**What the task requires:** Can you reproduce the lines below word for word, leaving the pictures out of your answer?
──────
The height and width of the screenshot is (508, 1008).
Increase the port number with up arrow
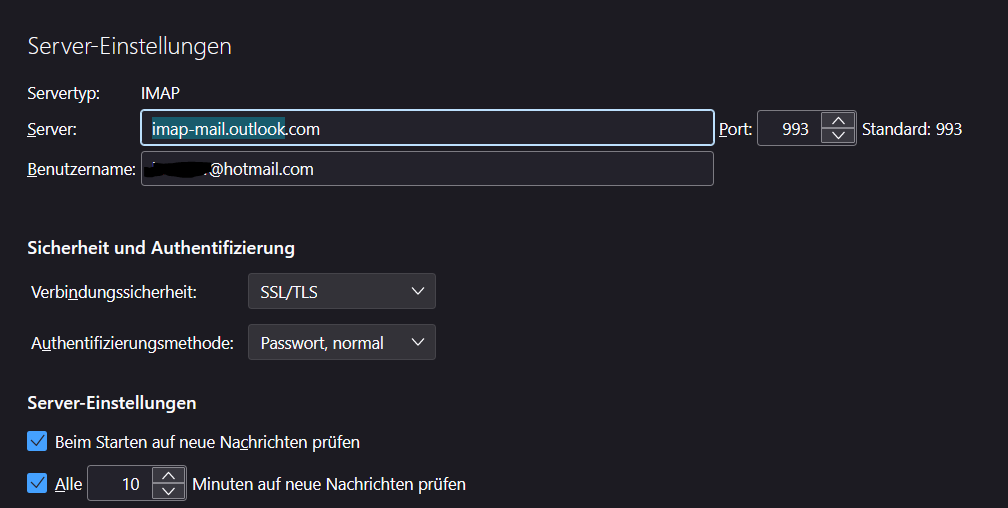click(x=838, y=121)
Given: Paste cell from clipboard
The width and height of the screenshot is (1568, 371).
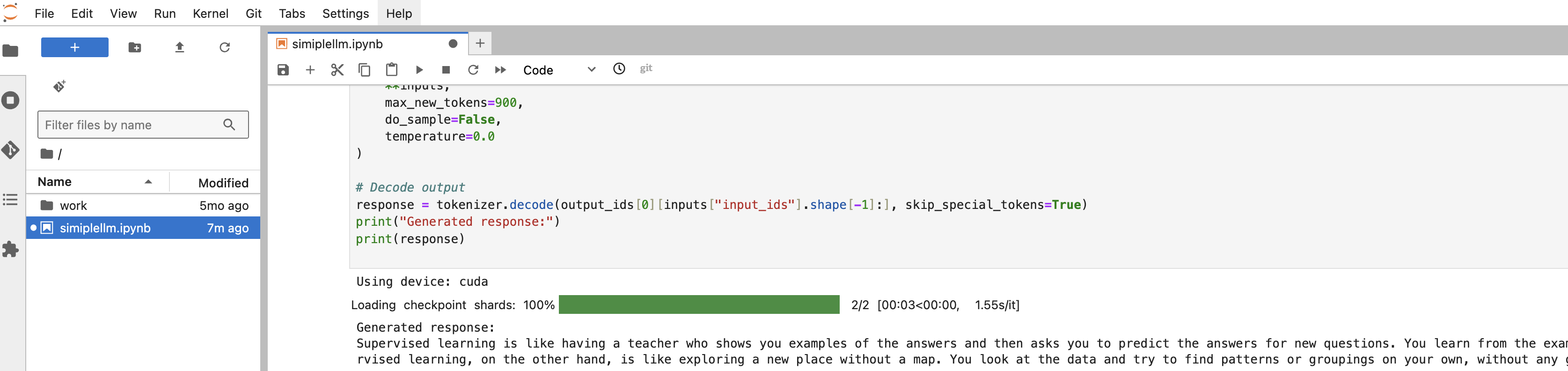Looking at the screenshot, I should 391,70.
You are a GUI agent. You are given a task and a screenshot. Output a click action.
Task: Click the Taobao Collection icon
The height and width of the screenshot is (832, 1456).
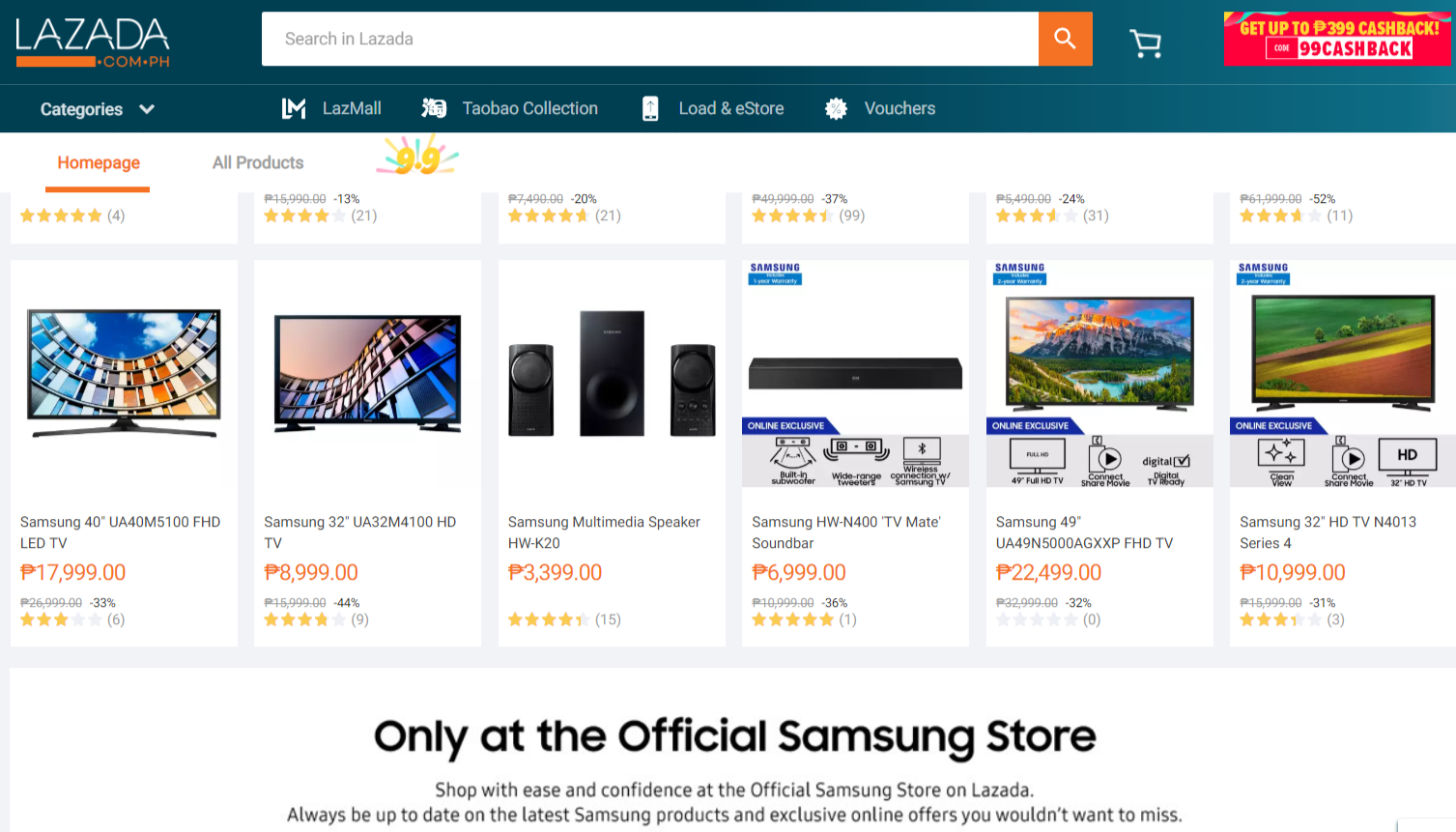point(434,108)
──────
**Result for this exercise:**
The height and width of the screenshot is (508, 1008).
Increase the port number with up arrow
click(x=838, y=121)
Given: Paste cell from clipboard
The width and height of the screenshot is (1568, 371).
Looking at the screenshot, I should 391,70.
You are a GUI agent. You are given a task and a screenshot. Output a click action.
Task: Click the Taobao Collection icon
The height and width of the screenshot is (832, 1456).
point(434,108)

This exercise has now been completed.